### Raw data
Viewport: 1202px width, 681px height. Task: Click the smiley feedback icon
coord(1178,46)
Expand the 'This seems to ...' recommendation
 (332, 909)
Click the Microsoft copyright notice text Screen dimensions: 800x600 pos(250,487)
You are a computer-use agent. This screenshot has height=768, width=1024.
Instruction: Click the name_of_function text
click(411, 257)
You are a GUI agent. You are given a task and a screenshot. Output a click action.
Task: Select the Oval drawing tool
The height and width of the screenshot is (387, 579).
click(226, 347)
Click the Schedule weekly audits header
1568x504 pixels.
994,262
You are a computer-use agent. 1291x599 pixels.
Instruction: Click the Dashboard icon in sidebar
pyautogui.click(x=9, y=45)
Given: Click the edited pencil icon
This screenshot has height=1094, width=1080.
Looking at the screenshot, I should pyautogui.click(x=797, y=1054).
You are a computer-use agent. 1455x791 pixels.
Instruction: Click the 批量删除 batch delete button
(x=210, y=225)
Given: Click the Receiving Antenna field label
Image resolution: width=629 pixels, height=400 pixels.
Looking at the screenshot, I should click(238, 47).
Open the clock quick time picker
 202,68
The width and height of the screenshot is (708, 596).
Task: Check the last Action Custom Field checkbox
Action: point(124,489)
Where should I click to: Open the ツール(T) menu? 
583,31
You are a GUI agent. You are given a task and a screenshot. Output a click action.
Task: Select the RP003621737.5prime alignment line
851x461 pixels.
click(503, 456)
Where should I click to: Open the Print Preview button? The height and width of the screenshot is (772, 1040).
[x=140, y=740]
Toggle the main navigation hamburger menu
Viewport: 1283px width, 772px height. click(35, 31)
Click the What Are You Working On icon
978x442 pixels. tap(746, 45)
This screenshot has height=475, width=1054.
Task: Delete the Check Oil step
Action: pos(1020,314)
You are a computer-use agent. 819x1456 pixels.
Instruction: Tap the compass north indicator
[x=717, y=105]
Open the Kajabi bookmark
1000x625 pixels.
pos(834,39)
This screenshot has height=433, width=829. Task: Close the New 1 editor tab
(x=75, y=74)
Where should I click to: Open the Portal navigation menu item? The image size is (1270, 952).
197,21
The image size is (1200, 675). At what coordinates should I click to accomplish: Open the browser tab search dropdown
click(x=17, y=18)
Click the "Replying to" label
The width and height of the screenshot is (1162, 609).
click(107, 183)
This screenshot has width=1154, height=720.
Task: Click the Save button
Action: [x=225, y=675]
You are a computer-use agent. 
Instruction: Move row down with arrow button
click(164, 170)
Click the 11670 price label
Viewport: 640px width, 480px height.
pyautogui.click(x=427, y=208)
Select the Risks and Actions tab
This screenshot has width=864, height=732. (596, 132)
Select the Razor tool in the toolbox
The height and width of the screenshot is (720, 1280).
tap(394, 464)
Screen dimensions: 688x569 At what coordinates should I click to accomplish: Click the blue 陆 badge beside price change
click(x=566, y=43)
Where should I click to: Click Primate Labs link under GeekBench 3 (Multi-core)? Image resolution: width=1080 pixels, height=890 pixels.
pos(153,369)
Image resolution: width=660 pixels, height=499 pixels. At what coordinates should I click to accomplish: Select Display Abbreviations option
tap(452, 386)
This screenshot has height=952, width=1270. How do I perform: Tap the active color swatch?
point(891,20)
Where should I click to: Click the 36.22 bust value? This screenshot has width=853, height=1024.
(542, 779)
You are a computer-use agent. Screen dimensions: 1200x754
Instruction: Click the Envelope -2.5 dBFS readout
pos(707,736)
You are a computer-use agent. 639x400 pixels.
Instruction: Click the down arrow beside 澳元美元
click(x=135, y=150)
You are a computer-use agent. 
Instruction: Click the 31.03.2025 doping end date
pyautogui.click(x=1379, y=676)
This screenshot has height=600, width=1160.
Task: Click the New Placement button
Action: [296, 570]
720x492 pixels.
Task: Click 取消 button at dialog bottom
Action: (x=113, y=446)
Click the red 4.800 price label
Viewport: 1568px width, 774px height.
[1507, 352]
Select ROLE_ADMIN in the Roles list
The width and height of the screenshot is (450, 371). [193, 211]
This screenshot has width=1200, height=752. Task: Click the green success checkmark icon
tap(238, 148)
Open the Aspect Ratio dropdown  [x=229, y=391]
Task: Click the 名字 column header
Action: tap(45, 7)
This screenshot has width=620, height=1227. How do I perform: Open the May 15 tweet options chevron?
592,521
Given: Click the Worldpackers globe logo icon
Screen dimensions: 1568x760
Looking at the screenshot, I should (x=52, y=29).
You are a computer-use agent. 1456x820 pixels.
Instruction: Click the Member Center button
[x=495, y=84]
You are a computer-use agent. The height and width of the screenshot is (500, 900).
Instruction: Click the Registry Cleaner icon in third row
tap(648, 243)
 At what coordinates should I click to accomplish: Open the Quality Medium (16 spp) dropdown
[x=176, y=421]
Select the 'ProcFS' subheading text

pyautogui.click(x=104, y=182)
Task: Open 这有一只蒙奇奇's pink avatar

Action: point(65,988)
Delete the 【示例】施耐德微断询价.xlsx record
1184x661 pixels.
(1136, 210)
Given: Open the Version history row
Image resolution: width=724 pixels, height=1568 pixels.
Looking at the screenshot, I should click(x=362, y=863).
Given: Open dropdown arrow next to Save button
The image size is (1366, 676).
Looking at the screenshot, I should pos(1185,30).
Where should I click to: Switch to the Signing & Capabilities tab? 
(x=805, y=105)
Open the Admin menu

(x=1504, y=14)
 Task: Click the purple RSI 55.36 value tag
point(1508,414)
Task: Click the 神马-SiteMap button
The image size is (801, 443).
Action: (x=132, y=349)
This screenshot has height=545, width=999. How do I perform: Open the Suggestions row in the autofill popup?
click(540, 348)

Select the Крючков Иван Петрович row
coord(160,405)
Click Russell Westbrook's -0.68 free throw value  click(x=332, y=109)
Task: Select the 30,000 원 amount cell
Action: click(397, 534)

### What is needed
Retype the material above in full, with nothing altered.

### Exercise response
Viewport: 1202px width, 681px height. Task: Click the smiley feedback icon
coord(1178,46)
Expand the 'This seems to ...' recommendation
 (332, 909)
Click the Microsoft copyright notice text Screen dimensions: 800x600 pos(250,487)
You are a computer-use agent. This screenshot has height=768, width=1024.
Instruction: Click the name_of_function text
click(411, 257)
You are a GUI agent. You are given a task and a screenshot. Output a click action.
Task: Select the Oval drawing tool
The height and width of the screenshot is (387, 579).
click(226, 347)
Click the Schedule weekly audits header
1568x504 pixels.
994,262
You are a computer-use agent. 1291x599 pixels.
Instruction: Click the Dashboard icon in sidebar
pyautogui.click(x=9, y=45)
Given: Click the edited pencil icon
This screenshot has height=1094, width=1080.
Looking at the screenshot, I should pyautogui.click(x=797, y=1054).
You are a computer-use agent. 1455x791 pixels.
Instruction: Click the 批量删除 batch delete button
(x=210, y=225)
Given: Click the Receiving Antenna field label
Image resolution: width=629 pixels, height=400 pixels.
Looking at the screenshot, I should click(238, 47).
Open the clock quick time picker
 202,68
The width and height of the screenshot is (708, 596).
Task: Check the last Action Custom Field checkbox
Action: point(124,489)
Where should I click to: Open the ツール(T) menu? 
583,31
You are a GUI agent. You are given a task and a screenshot. Output a click action.
Task: Select the RP003621737.5prime alignment line
851x461 pixels.
click(503, 456)
Where should I click to: Open the Print Preview button? The height and width of the screenshot is (772, 1040).
[x=140, y=740]
Toggle the main navigation hamburger menu
Viewport: 1283px width, 772px height. click(35, 31)
Click the What Are You Working On icon
978x442 pixels. tap(746, 45)
This screenshot has height=475, width=1054.
Task: Delete the Check Oil step
Action: pos(1020,314)
You are a computer-use agent. 819x1456 pixels.
Instruction: Tap the compass north indicator
[x=717, y=105]
Open the Kajabi bookmark
1000x625 pixels.
pos(834,39)
This screenshot has height=433, width=829. Task: Close the New 1 editor tab
(x=75, y=74)
Where should I click to: Open the Portal navigation menu item? The image size is (1270, 952).
197,21
The image size is (1200, 675). At what coordinates should I click to accomplish: Open the browser tab search dropdown
click(x=17, y=18)
Click the "Replying to" label
The width and height of the screenshot is (1162, 609).
click(107, 183)
This screenshot has width=1154, height=720.
Task: Click the Save button
Action: [x=225, y=675]
You are a computer-use agent. 
Instruction: Move row down with arrow button
click(164, 170)
Click the 11670 price label
Viewport: 640px width, 480px height.
pyautogui.click(x=427, y=208)
Select the Risks and Actions tab
This screenshot has width=864, height=732. (596, 132)
Select the Razor tool in the toolbox
The height and width of the screenshot is (720, 1280).
tap(394, 464)
Screen dimensions: 688x569 At what coordinates should I click to accomplish: Click the blue 陆 badge beside price change
click(x=566, y=43)
Where should I click to: Click Primate Labs link under GeekBench 3 (Multi-core)? Image resolution: width=1080 pixels, height=890 pixels.
pos(153,369)
Image resolution: width=660 pixels, height=499 pixels. At what coordinates should I click to accomplish: Select Display Abbreviations option
tap(452, 386)
This screenshot has height=952, width=1270. How do I perform: Tap the active color swatch?
point(891,20)
Where should I click to: Click the 36.22 bust value? This screenshot has width=853, height=1024.
(542, 779)
You are a computer-use agent. Screen dimensions: 1200x754
Instruction: Click the Envelope -2.5 dBFS readout
pos(707,736)
You are a computer-use agent. 639x400 pixels.
Instruction: Click the down arrow beside 澳元美元
click(x=135, y=150)
You are a computer-use agent. 
Instruction: Click the 31.03.2025 doping end date
pyautogui.click(x=1379, y=676)
This screenshot has height=600, width=1160.
Task: Click the New Placement button
Action: [296, 570]
720x492 pixels.
Task: Click 取消 button at dialog bottom
Action: (x=113, y=446)
Click the red 4.800 price label
Viewport: 1568px width, 774px height.
[1507, 352]
Select ROLE_ADMIN in the Roles list
The width and height of the screenshot is (450, 371). [193, 211]
This screenshot has width=1200, height=752. Task: Click the green success checkmark icon
tap(238, 148)
Open the Aspect Ratio dropdown  [x=229, y=391]
Task: Click the 名字 column header
Action: tap(45, 7)
This screenshot has width=620, height=1227. How do I perform: Open the May 15 tweet options chevron?
592,521
Given: Click the Worldpackers globe logo icon
Screen dimensions: 1568x760
Looking at the screenshot, I should (x=52, y=29).
You are a computer-use agent. 1456x820 pixels.
Instruction: Click the Member Center button
[x=495, y=84]
You are a computer-use agent. The height and width of the screenshot is (500, 900).
Instruction: Click the Registry Cleaner icon in third row
tap(648, 243)
 At what coordinates should I click to accomplish: Open the Quality Medium (16 spp) dropdown
[x=176, y=421]
Select the 'ProcFS' subheading text

pyautogui.click(x=104, y=182)
Task: Open 这有一只蒙奇奇's pink avatar

Action: point(65,988)
Delete the 【示例】施耐德微断询价.xlsx record
1184x661 pixels.
(1136, 210)
Given: Open the Version history row
Image resolution: width=724 pixels, height=1568 pixels.
Looking at the screenshot, I should click(x=362, y=863).
Given: Open dropdown arrow next to Save button
The image size is (1366, 676).
Looking at the screenshot, I should pos(1185,30).
Where should I click to: Switch to the Signing & Capabilities tab? 
(x=805, y=105)
Open the Admin menu

(x=1504, y=14)
 Task: Click the purple RSI 55.36 value tag
point(1508,414)
Task: Click the 神马-SiteMap button
The image size is (801, 443).
Action: (x=132, y=349)
This screenshot has height=545, width=999. How do I perform: Open the Suggestions row in the autofill popup?
click(540, 348)

Select the Крючков Иван Петрович row
coord(160,405)
Click Russell Westbrook's -0.68 free throw value  click(x=332, y=109)
Task: Select the 30,000 원 amount cell
Action: click(397, 534)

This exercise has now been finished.